2012-11-22 / Front Page

HISD dealing with ‘fiscal cliff,’ turbine revenues

Staff Writer • 810-452-2668 • jbonke@mihomepaper.com and
News & Sports Editor • 810-452-2617 • kjerome@mihomepaper.com

HURON COUNTY — With the “fiscal cliff” looming ahead, Huron Intermediate School District Superintendent Joseph Murphy told the board that if no agreement is reached yet this year in Washington, D.C., it could mean an 8.2 percent across-the-board cut locally. Murphy, during his report at the Nov. 15 regular meeting, recommended sending a letter, upon the recommendation of the National School Boards Association (NSBA), to Congresswoman Candice Miller (MI-10) to inform her of the importance of a solution being found. Murphy said the impact would be felt here through changes in the Individuals with Disabilities Education Act (IDEA) Special Education funding. IDEA was passed in 1975 by the U.S. Congress and known then as the Education for All Handicapped Children Act. Murphy said any such cuts would come in the 2013- 2014 school year. The board approved the resolution to contact Congresswoman Miller.
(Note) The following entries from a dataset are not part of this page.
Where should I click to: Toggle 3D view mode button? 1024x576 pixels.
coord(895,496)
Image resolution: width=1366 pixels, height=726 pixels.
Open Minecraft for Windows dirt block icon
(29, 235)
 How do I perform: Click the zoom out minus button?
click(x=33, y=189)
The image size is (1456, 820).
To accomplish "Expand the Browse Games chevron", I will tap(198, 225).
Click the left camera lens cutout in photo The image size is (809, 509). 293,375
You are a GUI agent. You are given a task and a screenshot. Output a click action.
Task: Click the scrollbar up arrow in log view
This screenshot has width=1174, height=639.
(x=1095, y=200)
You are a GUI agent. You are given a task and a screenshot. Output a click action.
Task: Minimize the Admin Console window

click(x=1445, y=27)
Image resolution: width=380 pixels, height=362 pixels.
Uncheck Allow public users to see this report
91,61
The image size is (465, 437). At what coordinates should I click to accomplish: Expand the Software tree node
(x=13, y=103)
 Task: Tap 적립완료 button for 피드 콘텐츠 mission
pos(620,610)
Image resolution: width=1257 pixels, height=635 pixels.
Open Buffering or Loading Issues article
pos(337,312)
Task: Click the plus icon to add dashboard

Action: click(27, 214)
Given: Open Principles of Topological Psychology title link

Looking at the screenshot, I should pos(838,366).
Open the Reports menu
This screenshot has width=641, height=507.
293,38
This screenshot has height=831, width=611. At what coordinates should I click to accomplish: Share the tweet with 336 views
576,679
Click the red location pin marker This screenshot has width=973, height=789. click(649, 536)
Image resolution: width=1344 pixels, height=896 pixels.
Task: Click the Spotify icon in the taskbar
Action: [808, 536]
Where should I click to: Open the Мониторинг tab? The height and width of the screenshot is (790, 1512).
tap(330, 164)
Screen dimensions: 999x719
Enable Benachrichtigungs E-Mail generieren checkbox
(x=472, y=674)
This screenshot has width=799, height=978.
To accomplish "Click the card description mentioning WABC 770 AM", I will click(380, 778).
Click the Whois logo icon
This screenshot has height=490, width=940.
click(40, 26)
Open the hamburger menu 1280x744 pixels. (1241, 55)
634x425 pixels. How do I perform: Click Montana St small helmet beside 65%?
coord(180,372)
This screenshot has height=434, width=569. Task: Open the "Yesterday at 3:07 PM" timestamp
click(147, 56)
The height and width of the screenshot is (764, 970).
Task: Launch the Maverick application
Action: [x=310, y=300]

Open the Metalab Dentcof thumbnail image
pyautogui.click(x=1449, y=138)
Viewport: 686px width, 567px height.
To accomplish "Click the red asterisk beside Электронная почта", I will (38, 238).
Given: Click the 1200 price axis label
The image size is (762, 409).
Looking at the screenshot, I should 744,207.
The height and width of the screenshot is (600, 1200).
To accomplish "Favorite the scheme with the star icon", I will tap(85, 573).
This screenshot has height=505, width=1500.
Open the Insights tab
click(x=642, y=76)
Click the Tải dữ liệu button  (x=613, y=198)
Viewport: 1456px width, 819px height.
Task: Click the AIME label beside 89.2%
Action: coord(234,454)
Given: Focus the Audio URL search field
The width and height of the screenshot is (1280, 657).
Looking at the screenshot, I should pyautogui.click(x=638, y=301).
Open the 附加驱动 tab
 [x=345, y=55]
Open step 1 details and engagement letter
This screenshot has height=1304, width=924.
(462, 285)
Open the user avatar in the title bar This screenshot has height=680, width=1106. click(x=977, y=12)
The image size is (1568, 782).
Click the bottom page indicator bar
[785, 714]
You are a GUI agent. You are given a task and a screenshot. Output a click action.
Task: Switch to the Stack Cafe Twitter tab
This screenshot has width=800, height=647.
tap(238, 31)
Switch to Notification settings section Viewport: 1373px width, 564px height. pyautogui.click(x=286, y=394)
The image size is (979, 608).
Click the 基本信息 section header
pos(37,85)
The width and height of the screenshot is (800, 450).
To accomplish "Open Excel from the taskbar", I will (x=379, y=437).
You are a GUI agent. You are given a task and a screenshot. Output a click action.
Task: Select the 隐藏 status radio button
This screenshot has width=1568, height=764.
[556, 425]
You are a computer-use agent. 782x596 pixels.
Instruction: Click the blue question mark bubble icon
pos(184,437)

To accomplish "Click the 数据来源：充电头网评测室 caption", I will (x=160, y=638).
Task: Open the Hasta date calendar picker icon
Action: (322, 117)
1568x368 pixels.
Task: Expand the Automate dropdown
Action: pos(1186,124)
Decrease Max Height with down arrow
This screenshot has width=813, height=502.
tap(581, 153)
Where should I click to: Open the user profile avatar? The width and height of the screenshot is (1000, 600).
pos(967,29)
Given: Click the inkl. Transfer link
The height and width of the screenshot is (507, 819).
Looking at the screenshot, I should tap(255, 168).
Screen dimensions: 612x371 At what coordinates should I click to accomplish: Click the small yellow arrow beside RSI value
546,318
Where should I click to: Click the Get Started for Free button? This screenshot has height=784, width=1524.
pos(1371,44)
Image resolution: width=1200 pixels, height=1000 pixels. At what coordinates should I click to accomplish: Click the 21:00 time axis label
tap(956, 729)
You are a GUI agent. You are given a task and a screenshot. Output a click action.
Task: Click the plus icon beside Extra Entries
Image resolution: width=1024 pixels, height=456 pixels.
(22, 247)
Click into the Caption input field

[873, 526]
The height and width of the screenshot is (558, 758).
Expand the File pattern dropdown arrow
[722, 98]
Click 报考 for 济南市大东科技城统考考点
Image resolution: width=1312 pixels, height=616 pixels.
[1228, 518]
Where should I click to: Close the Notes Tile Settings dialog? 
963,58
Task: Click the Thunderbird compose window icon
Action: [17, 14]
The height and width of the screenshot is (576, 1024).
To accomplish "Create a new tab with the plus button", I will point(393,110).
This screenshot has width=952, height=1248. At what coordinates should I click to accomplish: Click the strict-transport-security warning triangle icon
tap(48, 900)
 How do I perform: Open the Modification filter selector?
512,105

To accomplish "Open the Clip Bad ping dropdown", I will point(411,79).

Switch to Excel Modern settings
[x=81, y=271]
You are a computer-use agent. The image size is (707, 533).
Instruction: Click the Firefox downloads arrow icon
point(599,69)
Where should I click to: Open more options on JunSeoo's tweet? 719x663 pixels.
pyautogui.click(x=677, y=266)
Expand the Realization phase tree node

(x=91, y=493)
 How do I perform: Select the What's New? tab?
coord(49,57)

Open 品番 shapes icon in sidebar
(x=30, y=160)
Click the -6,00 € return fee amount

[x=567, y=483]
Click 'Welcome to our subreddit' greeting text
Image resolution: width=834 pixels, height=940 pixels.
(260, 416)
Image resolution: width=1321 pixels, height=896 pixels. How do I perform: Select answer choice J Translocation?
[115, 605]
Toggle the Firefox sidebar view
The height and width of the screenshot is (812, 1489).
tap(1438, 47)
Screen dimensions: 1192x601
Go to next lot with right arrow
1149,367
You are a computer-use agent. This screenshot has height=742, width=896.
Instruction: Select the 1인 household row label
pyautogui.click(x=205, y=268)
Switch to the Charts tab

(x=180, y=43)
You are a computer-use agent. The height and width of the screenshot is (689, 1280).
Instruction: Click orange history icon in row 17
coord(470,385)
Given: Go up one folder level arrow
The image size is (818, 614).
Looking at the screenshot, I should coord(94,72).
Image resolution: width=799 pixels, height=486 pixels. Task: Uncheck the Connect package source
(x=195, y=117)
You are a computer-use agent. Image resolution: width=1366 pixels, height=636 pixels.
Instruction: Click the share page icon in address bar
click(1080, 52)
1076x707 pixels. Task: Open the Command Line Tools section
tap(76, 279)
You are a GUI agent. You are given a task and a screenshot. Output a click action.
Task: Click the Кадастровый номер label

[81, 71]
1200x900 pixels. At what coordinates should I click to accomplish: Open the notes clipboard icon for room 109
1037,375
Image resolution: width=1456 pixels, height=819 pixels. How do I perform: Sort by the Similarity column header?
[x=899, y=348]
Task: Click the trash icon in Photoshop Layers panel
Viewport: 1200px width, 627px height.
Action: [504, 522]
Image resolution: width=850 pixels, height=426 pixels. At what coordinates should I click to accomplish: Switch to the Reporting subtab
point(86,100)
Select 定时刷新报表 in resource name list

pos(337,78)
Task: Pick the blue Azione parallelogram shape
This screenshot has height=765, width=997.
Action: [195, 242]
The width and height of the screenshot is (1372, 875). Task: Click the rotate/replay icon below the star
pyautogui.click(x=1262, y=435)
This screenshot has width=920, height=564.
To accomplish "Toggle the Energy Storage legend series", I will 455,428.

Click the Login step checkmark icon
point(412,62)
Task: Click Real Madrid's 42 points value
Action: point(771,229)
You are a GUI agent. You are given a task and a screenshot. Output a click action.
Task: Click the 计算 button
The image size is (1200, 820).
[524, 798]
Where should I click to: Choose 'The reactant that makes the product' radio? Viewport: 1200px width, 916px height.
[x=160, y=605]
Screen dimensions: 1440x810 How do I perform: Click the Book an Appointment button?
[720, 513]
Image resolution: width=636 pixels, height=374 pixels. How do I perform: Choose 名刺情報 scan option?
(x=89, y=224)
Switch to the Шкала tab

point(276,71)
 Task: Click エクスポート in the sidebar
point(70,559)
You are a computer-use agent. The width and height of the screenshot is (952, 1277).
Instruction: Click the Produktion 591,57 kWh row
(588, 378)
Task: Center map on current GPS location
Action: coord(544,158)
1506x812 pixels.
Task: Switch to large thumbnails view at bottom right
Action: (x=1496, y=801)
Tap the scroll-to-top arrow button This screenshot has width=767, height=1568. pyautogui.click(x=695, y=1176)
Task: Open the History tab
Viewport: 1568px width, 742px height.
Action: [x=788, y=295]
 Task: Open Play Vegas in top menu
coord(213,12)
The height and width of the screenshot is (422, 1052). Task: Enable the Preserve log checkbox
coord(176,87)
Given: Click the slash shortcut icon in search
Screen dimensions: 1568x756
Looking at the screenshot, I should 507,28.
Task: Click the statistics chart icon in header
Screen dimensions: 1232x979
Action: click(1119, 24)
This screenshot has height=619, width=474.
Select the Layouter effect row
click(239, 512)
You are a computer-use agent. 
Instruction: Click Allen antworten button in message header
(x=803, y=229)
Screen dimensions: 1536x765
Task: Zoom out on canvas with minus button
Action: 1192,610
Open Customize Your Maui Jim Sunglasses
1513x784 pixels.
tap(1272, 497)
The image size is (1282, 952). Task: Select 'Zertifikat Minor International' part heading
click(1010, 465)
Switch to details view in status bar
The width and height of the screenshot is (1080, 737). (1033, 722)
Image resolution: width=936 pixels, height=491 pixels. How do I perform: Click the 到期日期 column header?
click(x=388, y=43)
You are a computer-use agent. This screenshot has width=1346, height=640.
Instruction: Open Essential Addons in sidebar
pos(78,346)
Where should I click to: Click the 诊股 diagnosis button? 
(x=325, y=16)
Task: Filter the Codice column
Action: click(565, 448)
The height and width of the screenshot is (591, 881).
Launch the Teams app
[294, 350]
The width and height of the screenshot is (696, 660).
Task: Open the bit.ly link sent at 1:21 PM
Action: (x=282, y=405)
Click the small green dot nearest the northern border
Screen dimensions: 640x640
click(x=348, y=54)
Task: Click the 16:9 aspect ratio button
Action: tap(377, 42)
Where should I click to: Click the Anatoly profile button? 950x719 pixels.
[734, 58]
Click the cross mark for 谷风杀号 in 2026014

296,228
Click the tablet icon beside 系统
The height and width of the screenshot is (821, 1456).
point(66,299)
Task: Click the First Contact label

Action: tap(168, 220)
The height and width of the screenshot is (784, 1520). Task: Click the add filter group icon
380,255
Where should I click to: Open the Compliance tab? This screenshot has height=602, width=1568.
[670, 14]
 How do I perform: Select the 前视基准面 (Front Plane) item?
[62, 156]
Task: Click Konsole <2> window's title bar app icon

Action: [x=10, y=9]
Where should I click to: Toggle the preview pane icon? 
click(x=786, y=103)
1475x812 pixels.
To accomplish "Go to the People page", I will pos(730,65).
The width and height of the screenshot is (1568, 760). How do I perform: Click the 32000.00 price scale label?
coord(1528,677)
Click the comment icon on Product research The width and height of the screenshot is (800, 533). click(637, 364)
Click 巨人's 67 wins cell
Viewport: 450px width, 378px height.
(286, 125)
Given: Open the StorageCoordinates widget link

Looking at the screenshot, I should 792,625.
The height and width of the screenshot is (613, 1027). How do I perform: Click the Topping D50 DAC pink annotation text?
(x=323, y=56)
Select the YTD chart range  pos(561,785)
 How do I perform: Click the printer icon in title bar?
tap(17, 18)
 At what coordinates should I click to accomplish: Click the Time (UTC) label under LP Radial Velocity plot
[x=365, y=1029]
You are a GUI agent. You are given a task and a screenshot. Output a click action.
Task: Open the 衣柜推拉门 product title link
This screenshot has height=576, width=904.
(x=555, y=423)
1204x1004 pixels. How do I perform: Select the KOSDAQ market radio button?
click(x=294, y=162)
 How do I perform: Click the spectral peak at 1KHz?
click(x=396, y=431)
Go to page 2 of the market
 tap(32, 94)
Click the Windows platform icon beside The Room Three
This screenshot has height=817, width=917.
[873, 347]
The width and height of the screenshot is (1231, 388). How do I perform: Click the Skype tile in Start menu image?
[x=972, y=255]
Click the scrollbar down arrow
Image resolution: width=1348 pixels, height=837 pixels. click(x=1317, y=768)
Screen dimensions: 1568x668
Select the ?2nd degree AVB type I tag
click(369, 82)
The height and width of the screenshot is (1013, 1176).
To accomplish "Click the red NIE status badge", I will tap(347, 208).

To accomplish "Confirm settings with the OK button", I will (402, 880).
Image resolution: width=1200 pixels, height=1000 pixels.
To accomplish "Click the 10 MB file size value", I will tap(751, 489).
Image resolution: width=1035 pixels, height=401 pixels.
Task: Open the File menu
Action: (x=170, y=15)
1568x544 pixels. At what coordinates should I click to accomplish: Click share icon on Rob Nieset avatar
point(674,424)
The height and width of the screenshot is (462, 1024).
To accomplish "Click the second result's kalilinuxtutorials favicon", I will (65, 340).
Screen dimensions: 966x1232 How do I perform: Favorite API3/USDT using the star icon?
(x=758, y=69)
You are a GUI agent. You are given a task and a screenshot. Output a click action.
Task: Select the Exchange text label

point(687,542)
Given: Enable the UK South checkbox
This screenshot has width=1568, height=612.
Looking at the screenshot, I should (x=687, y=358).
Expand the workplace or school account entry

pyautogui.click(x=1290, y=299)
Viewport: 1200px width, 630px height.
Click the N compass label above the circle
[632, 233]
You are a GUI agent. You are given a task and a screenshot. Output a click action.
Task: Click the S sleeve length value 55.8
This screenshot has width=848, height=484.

In another matter, Murphy updated the board on the efforts of MREC (Michigan Renewable Energy Collaborative) in setting a tax revenue rate on wind turbines. The five-county coalition, comprised of Gratiot, Huron, Mason, Sanilac and Tuscola, have joined together to fight for a higher tax rate than what has been set by the state. Murphy pointed out that although the district pays for a share of the work based partly on number of turbines in the local area, the numbers have shown that there already has been a good return on the investment with some revenue having been recouped.

Murphy also reported to the board that because of the efforts of all Huron County school districts using the Skyward software and the fiber optic work being done across the county, the HISD will be applying for technology-related grants that could add up to around $50,000.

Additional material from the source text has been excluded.